Le contrôle de l'immigration est l'enjeu apparent, celui sur lequel vont se décider beaucoup d'électeurs ; sur ce point, une majorité d'entre eux risquent de choisir le rejet de l'immigration. De toutes les façons, la différence des politiques menées dans ce domaine sera faible : déjà, les gouvernements libéraux au pouvoir ont refermé la porte à l'immigration et demain aucun gouvernement il-libéral ne sera jamais en mesure de verrouiller complètement les frontières : le changement apparent sera dans la rhétorique, plus ou moins agressive et dans les méthodes, plus ou moins brutales. La réalité sera que l'immigration continuera par les interstices des frontières comme l'eau d'une rivière que des enfants essayent de barrer avec des cailloux.

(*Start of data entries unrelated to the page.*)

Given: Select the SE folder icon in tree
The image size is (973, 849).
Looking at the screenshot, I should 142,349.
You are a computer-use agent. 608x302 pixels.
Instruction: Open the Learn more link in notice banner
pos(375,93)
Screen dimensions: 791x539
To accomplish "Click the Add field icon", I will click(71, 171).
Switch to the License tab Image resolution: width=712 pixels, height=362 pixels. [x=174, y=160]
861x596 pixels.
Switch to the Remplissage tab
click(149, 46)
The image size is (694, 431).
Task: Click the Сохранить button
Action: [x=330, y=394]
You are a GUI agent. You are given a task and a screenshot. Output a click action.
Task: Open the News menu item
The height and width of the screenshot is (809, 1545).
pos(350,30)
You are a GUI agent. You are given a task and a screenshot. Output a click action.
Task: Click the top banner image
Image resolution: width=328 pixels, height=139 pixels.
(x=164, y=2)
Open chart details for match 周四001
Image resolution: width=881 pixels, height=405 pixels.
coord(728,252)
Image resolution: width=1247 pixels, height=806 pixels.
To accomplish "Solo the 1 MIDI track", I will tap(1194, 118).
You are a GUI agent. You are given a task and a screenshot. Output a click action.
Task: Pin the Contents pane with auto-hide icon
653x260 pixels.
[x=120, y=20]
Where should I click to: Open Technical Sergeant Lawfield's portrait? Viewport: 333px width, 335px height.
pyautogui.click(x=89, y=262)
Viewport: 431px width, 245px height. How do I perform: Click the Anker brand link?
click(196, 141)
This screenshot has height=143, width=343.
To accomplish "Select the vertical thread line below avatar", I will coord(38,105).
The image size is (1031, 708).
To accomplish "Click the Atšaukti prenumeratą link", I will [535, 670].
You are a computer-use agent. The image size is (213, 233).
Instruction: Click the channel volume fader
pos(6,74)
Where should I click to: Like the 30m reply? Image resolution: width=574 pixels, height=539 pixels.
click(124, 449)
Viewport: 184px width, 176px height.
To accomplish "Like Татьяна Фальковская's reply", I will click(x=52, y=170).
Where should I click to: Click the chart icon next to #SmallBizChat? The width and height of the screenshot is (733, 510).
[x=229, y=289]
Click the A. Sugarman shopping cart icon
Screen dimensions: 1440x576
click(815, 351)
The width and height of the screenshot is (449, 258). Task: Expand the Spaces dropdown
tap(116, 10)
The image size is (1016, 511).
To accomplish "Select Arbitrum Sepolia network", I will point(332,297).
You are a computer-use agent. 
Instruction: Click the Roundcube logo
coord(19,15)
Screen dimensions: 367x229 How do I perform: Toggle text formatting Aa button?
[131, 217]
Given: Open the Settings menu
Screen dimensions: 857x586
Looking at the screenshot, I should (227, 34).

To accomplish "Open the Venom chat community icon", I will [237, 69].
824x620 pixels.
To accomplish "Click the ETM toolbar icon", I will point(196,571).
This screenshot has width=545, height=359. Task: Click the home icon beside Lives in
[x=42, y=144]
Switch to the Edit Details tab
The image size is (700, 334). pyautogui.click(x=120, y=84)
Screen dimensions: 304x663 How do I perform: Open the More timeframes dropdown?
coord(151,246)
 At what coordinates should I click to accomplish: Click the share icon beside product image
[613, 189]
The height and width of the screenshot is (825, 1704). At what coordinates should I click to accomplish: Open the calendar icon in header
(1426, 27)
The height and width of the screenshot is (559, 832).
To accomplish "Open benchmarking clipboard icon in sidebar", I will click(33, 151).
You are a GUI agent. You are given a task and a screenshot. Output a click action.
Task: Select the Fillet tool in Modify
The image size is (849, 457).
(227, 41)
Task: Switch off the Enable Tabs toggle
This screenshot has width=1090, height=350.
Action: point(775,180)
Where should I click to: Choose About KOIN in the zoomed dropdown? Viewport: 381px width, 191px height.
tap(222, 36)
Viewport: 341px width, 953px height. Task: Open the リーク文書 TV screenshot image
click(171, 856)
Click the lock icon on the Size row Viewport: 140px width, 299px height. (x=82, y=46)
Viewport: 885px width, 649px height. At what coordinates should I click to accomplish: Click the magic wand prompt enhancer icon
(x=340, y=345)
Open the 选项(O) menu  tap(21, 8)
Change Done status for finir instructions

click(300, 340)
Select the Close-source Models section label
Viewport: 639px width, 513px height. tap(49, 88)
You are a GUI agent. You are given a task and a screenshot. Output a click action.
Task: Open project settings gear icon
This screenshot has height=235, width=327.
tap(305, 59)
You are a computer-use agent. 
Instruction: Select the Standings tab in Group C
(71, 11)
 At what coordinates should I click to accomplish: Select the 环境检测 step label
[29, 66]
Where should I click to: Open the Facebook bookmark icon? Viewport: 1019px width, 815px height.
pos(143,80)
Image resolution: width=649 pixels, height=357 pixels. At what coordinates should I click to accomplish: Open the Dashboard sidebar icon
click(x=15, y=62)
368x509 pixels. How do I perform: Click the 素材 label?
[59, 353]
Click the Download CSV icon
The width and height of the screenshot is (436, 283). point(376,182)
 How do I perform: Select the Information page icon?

Par contre, il y a un enjeu moins évident : accepterons-nous de remettre les clés du pouvoir à des hommes « providentiels » qui rejettent les contre-pouvoirs (justice indépendante, cour constitutionnelle, médias indépendants....) au nom du refus de « l'impossibilisme légal » qui les empêche de remodeler la société selon leurs normes. Pour ces hommes, lorsque le peuple les a portés au pouvoir, plus rien ne doit s'opposer à la volonté populaire (telle qu'elle est définie par le chef) : contre-pouvoirs, opposition, O.N.G., universités libres, Union européenne sont par avance disqualifiés comme étant représentants des élites corrompues et donc ennemis du peuple.
Trump et Poutine ne manqueront pas de leur prêter main forte pour essayer de démanteler l'Union ; en effet, la légende des Horaces et des Curiaces doit nous rappeler que chacun de nos pays pris séparément ne tiendrait pas longtemps face à ces deux personnages qui sont prêts à utiliser tous les moyens : pressions commerciales imposées par l'un, déstabilisation de nos sociétés tramée par l'autre.
Donc, le 26 mai 2019, choisissons nos députés en fonction de l'enjeu réel, votons avec notre tête et pas avec nos tripes.